----- PROVIDED RECORDS -----

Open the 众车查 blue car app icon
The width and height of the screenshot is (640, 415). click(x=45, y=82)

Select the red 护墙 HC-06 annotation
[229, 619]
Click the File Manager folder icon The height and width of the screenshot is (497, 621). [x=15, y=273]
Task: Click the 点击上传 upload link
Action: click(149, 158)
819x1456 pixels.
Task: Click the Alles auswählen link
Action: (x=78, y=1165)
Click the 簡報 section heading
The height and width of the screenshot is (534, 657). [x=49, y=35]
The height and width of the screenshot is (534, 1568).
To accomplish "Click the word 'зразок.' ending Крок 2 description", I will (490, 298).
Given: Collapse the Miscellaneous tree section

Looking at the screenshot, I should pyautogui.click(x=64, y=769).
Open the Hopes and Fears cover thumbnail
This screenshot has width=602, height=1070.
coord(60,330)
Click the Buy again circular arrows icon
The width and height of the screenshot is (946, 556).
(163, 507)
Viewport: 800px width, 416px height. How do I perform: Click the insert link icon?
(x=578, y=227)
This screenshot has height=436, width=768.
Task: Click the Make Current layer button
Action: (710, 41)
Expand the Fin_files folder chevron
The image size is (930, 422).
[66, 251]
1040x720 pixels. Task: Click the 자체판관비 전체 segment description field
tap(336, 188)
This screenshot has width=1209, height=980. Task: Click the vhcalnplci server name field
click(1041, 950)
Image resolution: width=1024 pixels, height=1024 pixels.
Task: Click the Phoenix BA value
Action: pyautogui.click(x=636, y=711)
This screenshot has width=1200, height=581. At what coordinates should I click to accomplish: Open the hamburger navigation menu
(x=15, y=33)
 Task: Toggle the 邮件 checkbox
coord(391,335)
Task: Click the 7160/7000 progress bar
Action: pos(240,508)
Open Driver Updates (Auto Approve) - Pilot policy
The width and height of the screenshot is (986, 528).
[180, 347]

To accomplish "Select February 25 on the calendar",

-----

**WORK TO COMPLETE**:
Rewrite all of the material above with every "icon" changed to "symbol" and nothing else altered.

**OUTPUT FOR THIS TASK**:
Open the 众车查 blue car app symbol
The width and height of the screenshot is (640, 415). click(x=45, y=82)

Select the red 护墙 HC-06 annotation
[229, 619]
Click the File Manager folder symbol The height and width of the screenshot is (497, 621). [x=15, y=273]
Task: Click the 点击上传 upload link
Action: click(149, 158)
819x1456 pixels.
Task: Click the Alles auswählen link
Action: (x=78, y=1165)
Click the 簡報 section heading
The height and width of the screenshot is (534, 657). [x=49, y=35]
The height and width of the screenshot is (534, 1568).
To accomplish "Click the word 'зразок.' ending Крок 2 description", I will (490, 298).
Given: Collapse the Miscellaneous tree section

Looking at the screenshot, I should pyautogui.click(x=64, y=769).
Open the Hopes and Fears cover thumbnail
This screenshot has width=602, height=1070.
coord(60,330)
Click the Buy again circular arrows symbol
The width and height of the screenshot is (946, 556).
(163, 507)
Viewport: 800px width, 416px height. How do I perform: Click the insert link symbol?
(x=578, y=227)
This screenshot has height=436, width=768.
Task: Click the Make Current layer button
Action: (710, 41)
Expand the Fin_files folder chevron
The image size is (930, 422).
[66, 251]
1040x720 pixels. Task: Click the 자체판관비 전체 segment description field
tap(336, 188)
This screenshot has width=1209, height=980. Task: Click the vhcalnplci server name field
click(1041, 950)
Image resolution: width=1024 pixels, height=1024 pixels.
Task: Click the Phoenix BA value
Action: pyautogui.click(x=636, y=711)
This screenshot has width=1200, height=581. At what coordinates should I click to accomplish: Open the hamburger navigation menu
(x=15, y=33)
 Task: Toggle the 邮件 checkbox
coord(391,335)
Task: Click the 7160/7000 progress bar
Action: pos(240,508)
Open Driver Updates (Auto Approve) - Pilot policy
The width and height of the screenshot is (986, 528).
[180, 347]

To accomplish "Select February 25 on the calendar",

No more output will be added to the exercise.